REQUIRED ACTION: Would you transcribe word for word every line from the one containing "Select token name 4 heading" to the end of the data, both ends included, and leave out the rest?

DATA FOR THIS EXERCISE:
--
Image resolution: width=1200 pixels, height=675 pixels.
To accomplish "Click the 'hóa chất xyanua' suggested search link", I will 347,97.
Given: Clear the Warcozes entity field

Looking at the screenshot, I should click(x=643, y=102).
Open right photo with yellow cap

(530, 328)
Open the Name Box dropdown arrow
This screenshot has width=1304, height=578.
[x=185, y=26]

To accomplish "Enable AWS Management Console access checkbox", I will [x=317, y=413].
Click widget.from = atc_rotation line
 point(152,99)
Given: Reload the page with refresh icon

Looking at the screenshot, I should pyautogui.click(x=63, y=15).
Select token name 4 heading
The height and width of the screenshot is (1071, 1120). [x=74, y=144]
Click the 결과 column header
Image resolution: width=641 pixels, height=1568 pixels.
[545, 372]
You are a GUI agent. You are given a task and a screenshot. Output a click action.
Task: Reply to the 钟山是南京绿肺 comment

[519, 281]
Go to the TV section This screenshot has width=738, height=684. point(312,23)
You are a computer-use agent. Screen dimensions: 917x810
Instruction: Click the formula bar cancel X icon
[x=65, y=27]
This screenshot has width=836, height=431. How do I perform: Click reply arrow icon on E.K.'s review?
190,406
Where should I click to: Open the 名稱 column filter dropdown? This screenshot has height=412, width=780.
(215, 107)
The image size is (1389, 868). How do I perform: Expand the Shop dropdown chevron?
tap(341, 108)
--
RESPONSE TO THE EXERCISE:
Select token name 4 heading
The height and width of the screenshot is (1071, 1120). [x=74, y=144]
Click the 결과 column header
Image resolution: width=641 pixels, height=1568 pixels.
[545, 372]
You are a GUI agent. You are given a task and a screenshot. Output a click action.
Task: Reply to the 钟山是南京绿肺 comment

[519, 281]
Go to the TV section This screenshot has width=738, height=684. point(312,23)
You are a computer-use agent. Screen dimensions: 917x810
Instruction: Click the formula bar cancel X icon
[x=65, y=27]
This screenshot has width=836, height=431. How do I perform: Click reply arrow icon on E.K.'s review?
190,406
Where should I click to: Open the 名稱 column filter dropdown? This screenshot has height=412, width=780.
(215, 107)
The image size is (1389, 868). How do I perform: Expand the Shop dropdown chevron?
tap(341, 108)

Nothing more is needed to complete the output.